:: Work to complete ::
Pick out each line of the listing below that contains the string "Viewport", and copy those lines in full.
Begin Records provided
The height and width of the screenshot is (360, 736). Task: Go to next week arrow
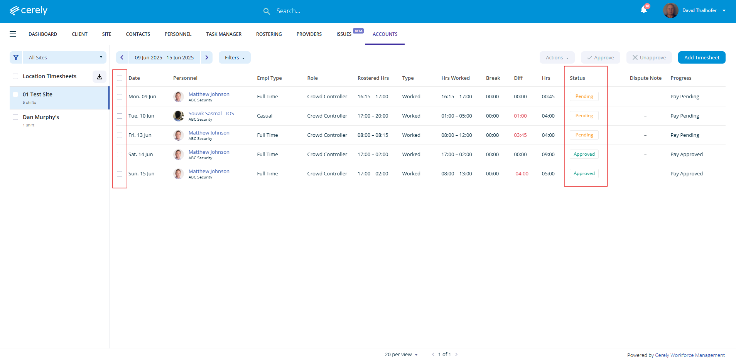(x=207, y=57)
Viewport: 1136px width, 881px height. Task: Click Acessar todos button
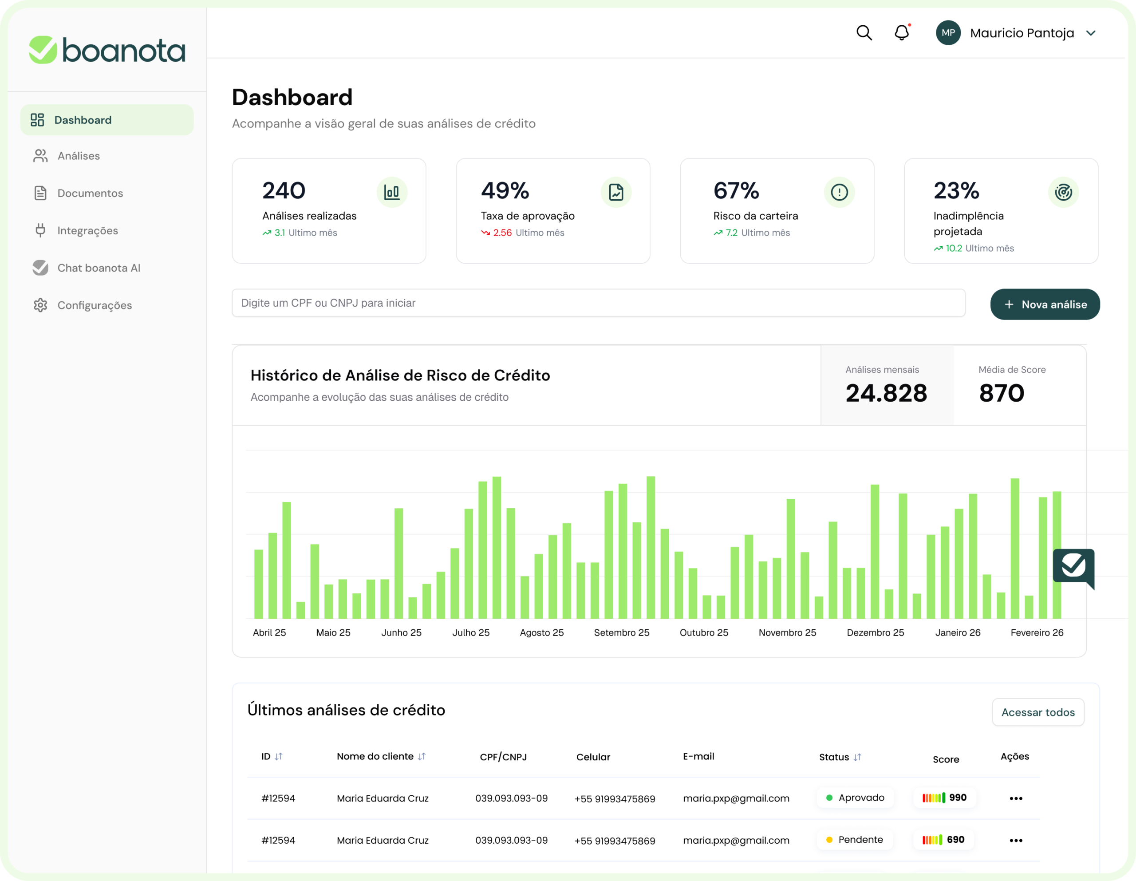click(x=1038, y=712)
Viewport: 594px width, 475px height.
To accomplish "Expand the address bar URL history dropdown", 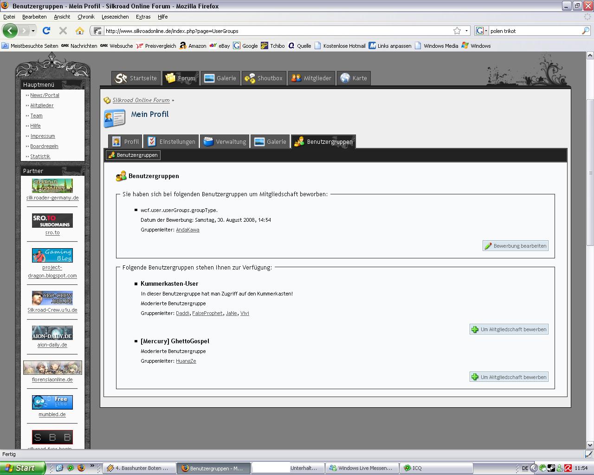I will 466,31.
End Records provided
:: Problem solution ::
Viewport: 1136px width, 881px height. Task: Click Acessar todos button
Viewport: 594px width, 475px height.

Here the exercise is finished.